### [What is expected]
Further down are entries; set down exactly and only the lines from the one with "phpBB (114, 1856)" up to and including the one with "Customs clearance (25, 946)", dropping each picture.

### [Exercise data]
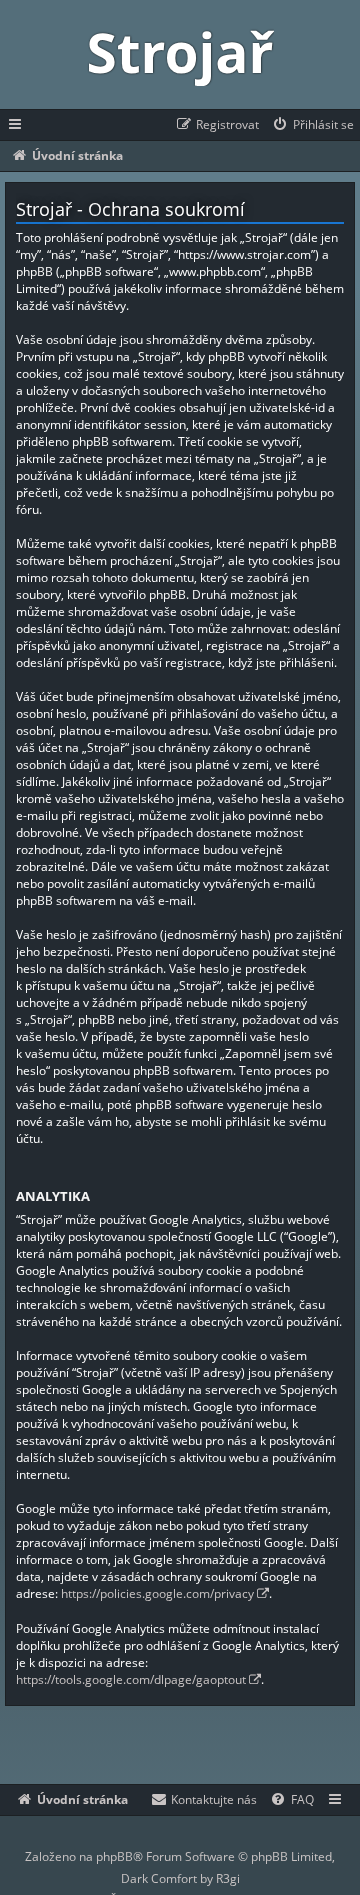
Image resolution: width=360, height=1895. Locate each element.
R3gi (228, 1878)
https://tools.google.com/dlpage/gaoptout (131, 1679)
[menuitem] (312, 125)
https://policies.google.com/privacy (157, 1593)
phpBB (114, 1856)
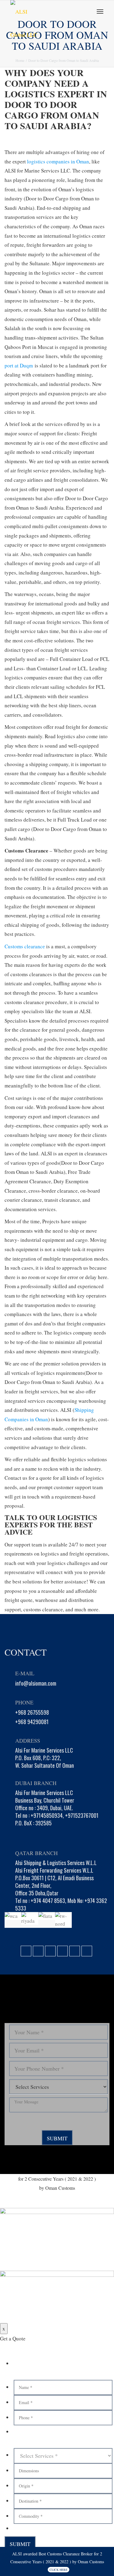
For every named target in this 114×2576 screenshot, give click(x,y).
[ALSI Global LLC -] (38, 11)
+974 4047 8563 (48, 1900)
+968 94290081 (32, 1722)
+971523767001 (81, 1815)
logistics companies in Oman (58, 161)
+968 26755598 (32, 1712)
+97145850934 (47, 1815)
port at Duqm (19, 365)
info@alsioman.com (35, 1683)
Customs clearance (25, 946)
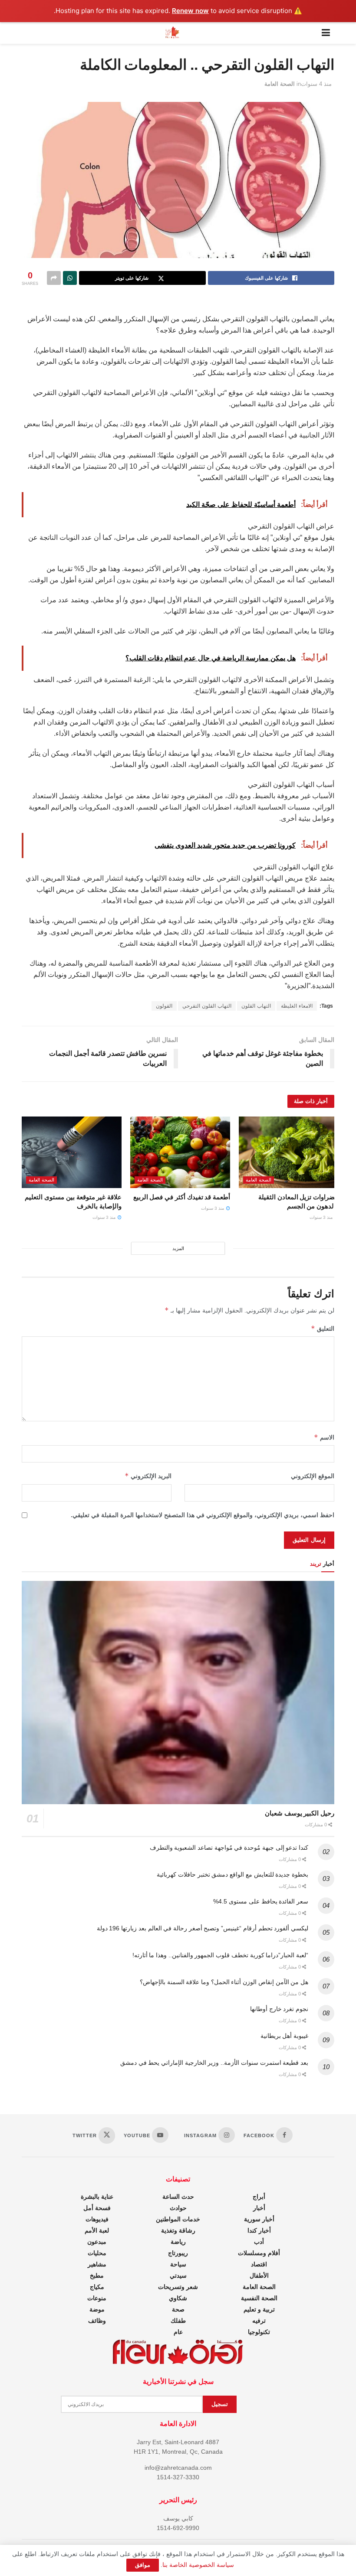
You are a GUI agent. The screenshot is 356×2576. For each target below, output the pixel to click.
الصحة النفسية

### [Solution for this problem]
phpBB (114, 1856)
For every named target in this 114×2576 screenshot, give click(x,y).
[ALSI Global LLC -] (38, 11)
+974 4047 8563 (48, 1900)
+968 94290081 (32, 1722)
+971523767001 (81, 1815)
logistics companies in Oman (58, 161)
+968 26755598 (32, 1712)
+97145850934 (47, 1815)
port at Duqm (19, 365)
info@alsioman.com (35, 1683)
Customs clearance (25, 946)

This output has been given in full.